Simultaneous DC-magnetoencephalography and near-infrared spectroscopy: can we detect pathophysiologically relevant parameters non-invasively in patients with stroke?

S Leistner 1, T Sander-Thoemmes 1, H Wabnitz 1, M Moeller 1, M Burghoff 1, G Curio 1, R Mcdonald 1, L Trahms 1, BM Mackert 1
  • 1Berlin

Introduction: Important pathophysiological stroke concepts include anoxic depolarization, periinfarct depolarization and spreading depression. These pathophysiological processes are accompanied by DC-currents as well as oxy- and deoxy-hemoglobin concentration changes, as shown in invasive animal studies. For the non-invasive recording of these phenomena in humans and the analysis of the interaction between cortical neuronal activity and vascular/metabolic supply during these pathophysiological cascades the combination of DC-magnetoencephalography (DC-MEG) and time resolved near-infrared spectroscopy (tr-NIRS) is an neurophysiological promising tool applicable in patients.

Objective: During a physiological motor test condition we used simultaneously DC-MEG and tr-NIRS in order to learn whether cortical DC-field changes as well as oxy- and deoy-hemoglobin changes can be monitored non-invasively in healthy subjects and in ischemic stroke patients.

Methods: Four healthy subjects and three patients with subacute ischemic stroke performed self-paced periods of simple finger movements using the right hand (30s movements/30s rest; n=30).
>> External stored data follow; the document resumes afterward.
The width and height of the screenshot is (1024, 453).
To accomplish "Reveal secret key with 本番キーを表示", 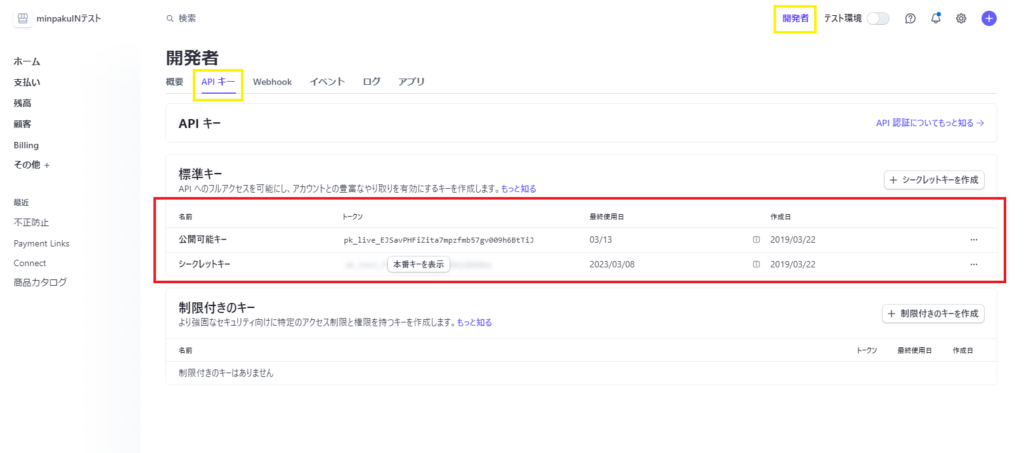I will (418, 264).

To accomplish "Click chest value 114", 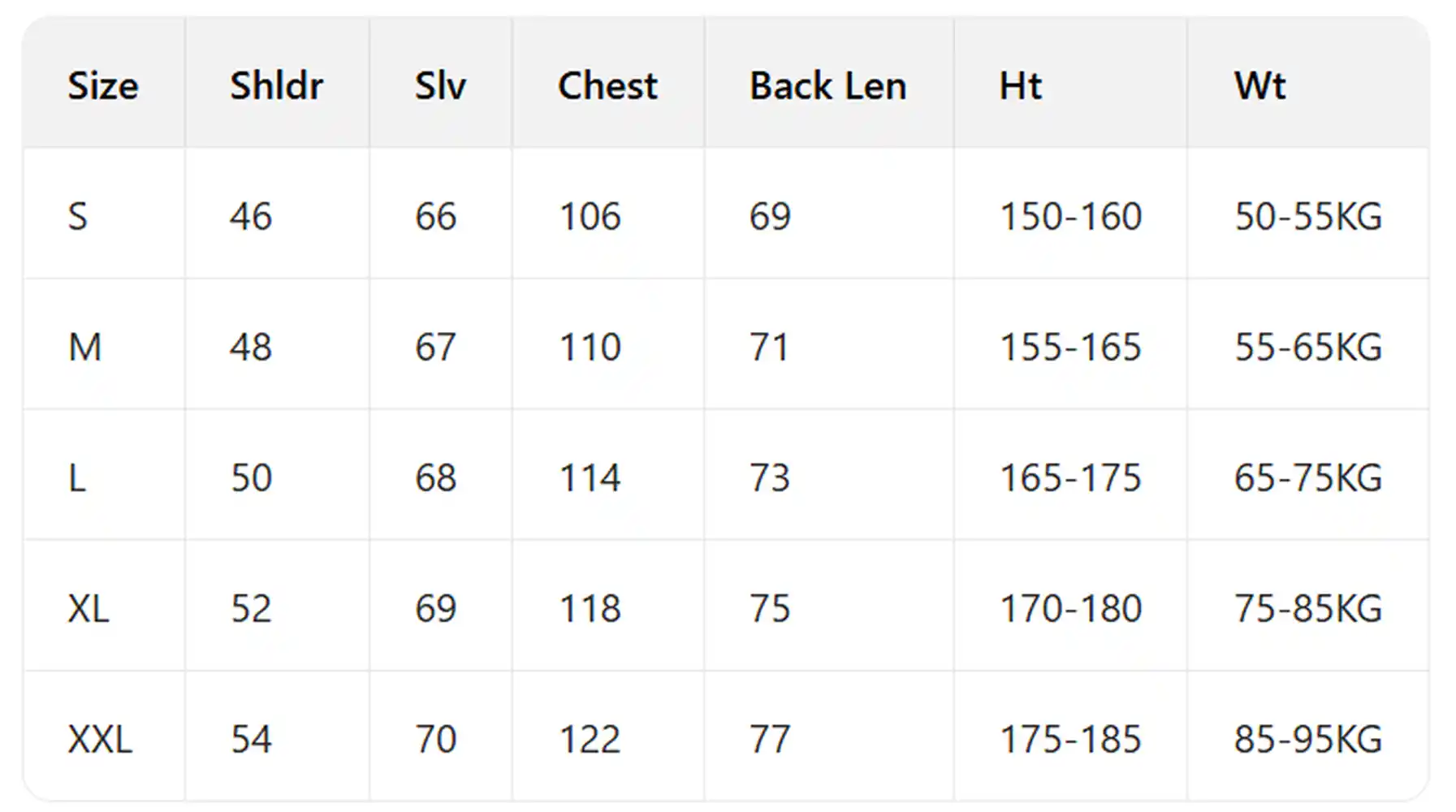I will [590, 478].
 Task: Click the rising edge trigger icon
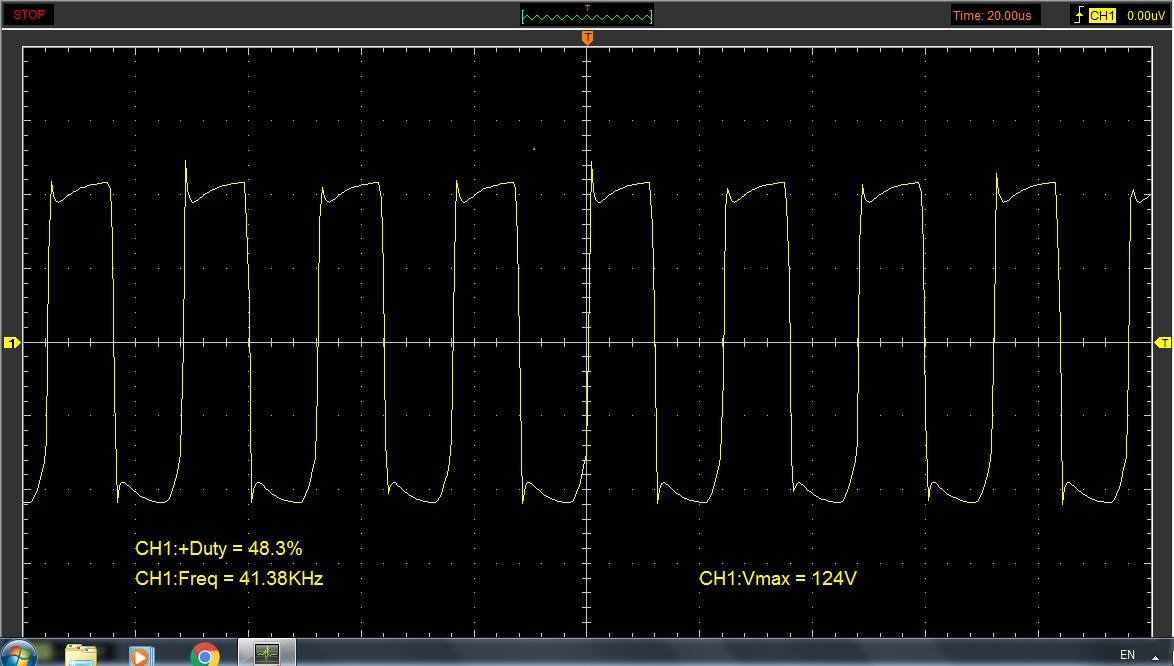coord(1078,15)
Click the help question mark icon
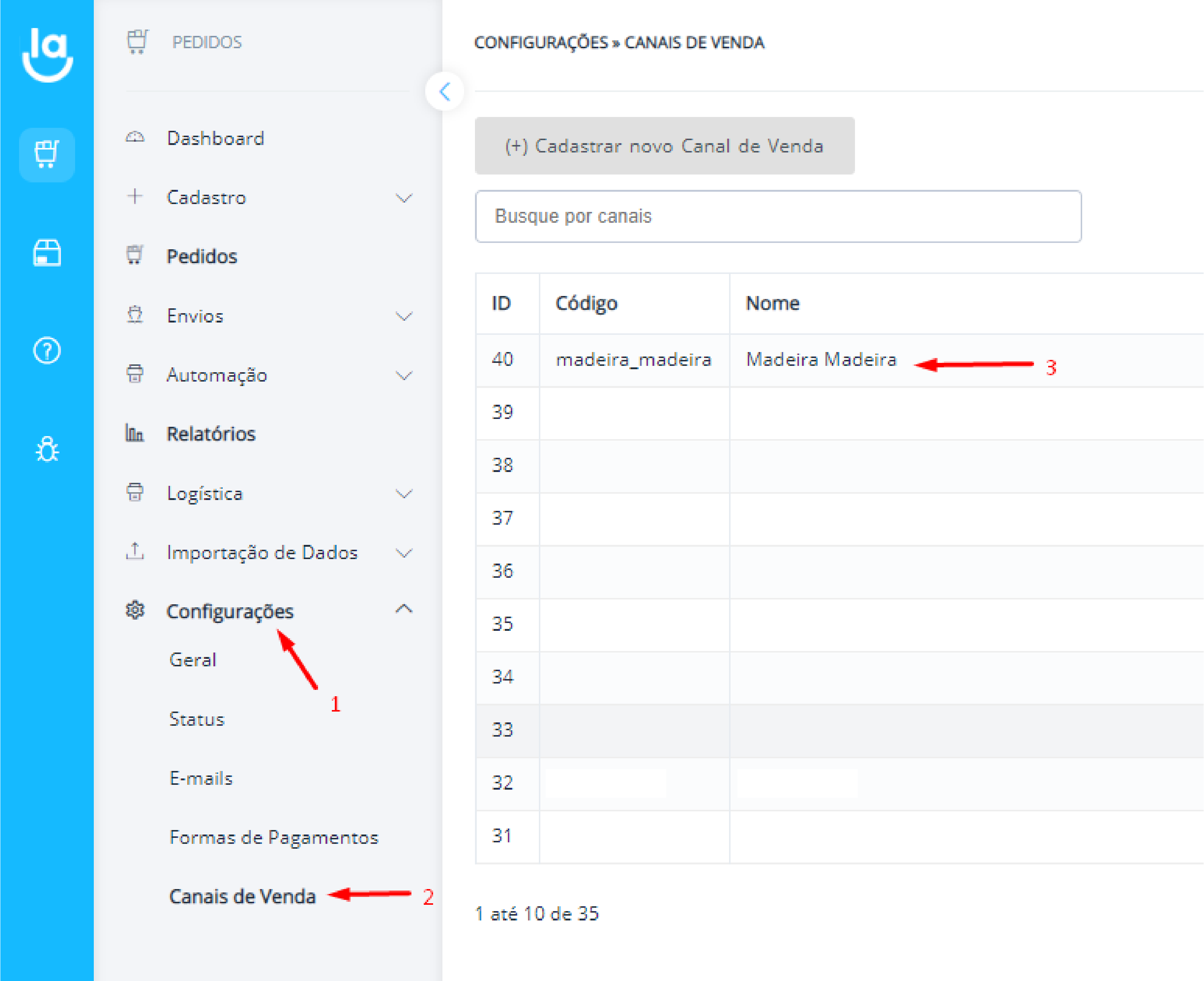The height and width of the screenshot is (981, 1204). tap(47, 351)
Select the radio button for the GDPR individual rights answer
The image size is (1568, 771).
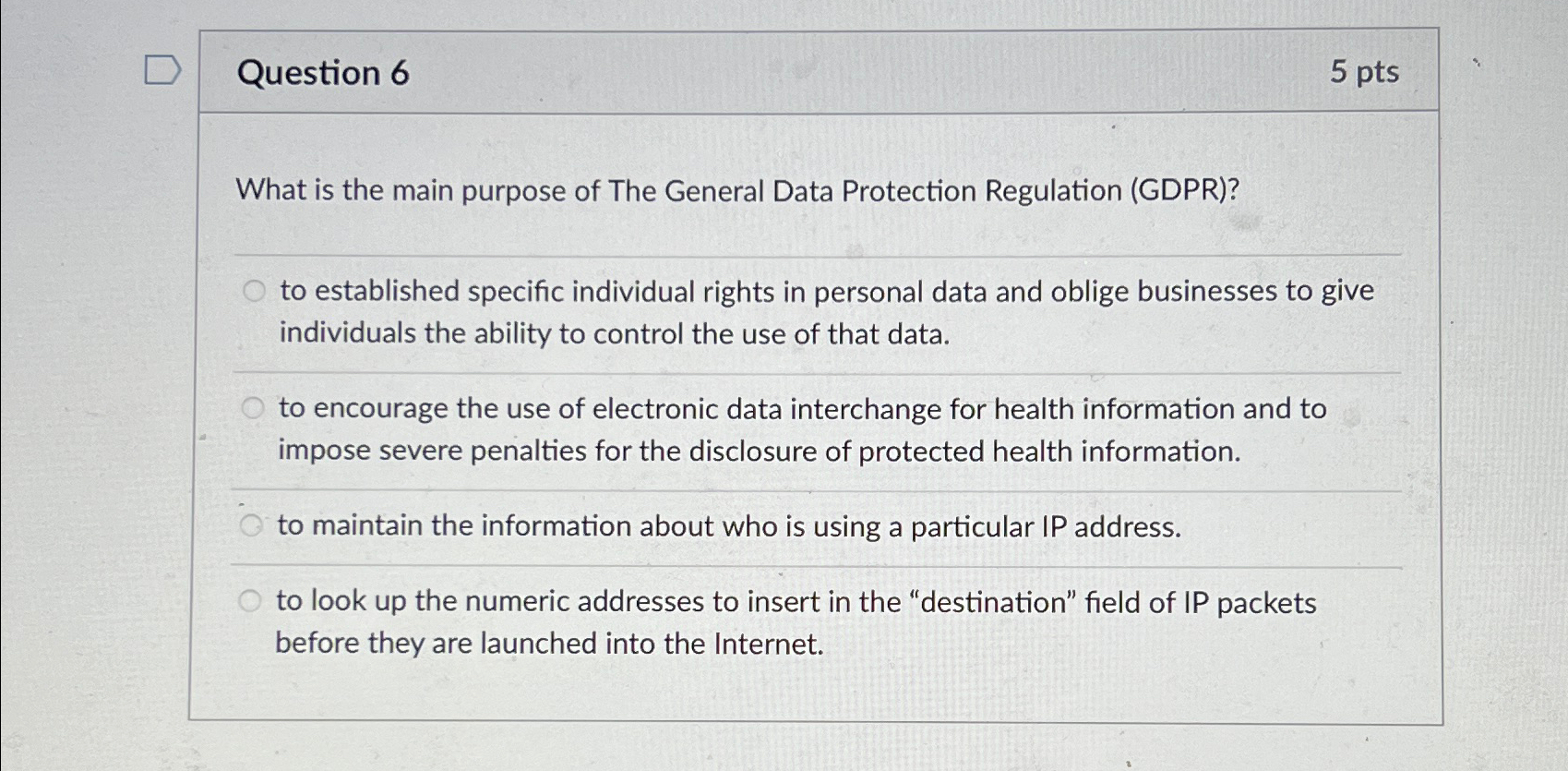[251, 289]
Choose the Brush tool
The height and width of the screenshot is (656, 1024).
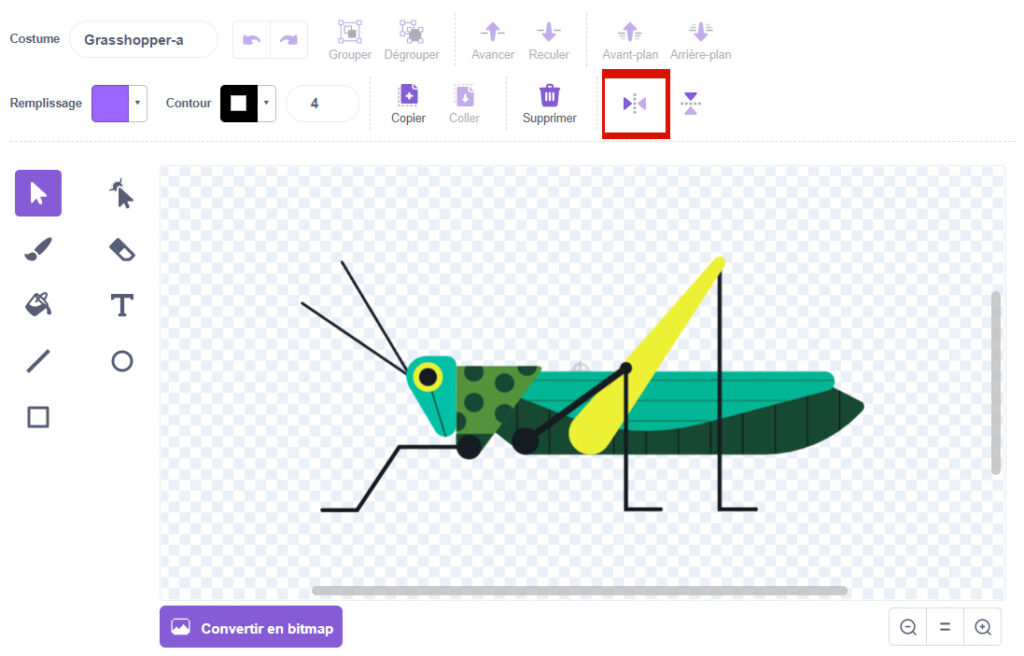[38, 249]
DC-MEG and tr-NIRS signals were recorded simultaneously over the left primary motor cortex. By measuring the time of flight of photons, tr-NIRS allowed to separate between deep and superficial absorption changes.

Results: In 3/4 healthy subjects and 2/3 ischemic stroke patients time courses of DC-MEG and tr-NIRS signals followed closely the motor task cycles revealing statistically significant differences between finger movement and rest periods. In most cases the analysis of variance of photon time of flight demonstrated hemodynamic/metabolic changes originating from a deeper layer, i.e. the cortex. In artifact free signals the temporal correlation of both signals was analyzed in more detail.

Conclusions: This study demonstrates the feasibility to non-invasively long-time monitor and analyze cortical low amplitude DC-fields, deoxy- and oxy-Hb simultaneously in healthy subjects and in patients with ischemic stroke. This combined methodology might be a helpful tool to scrutinise pathophysiological stroke concepts in humans.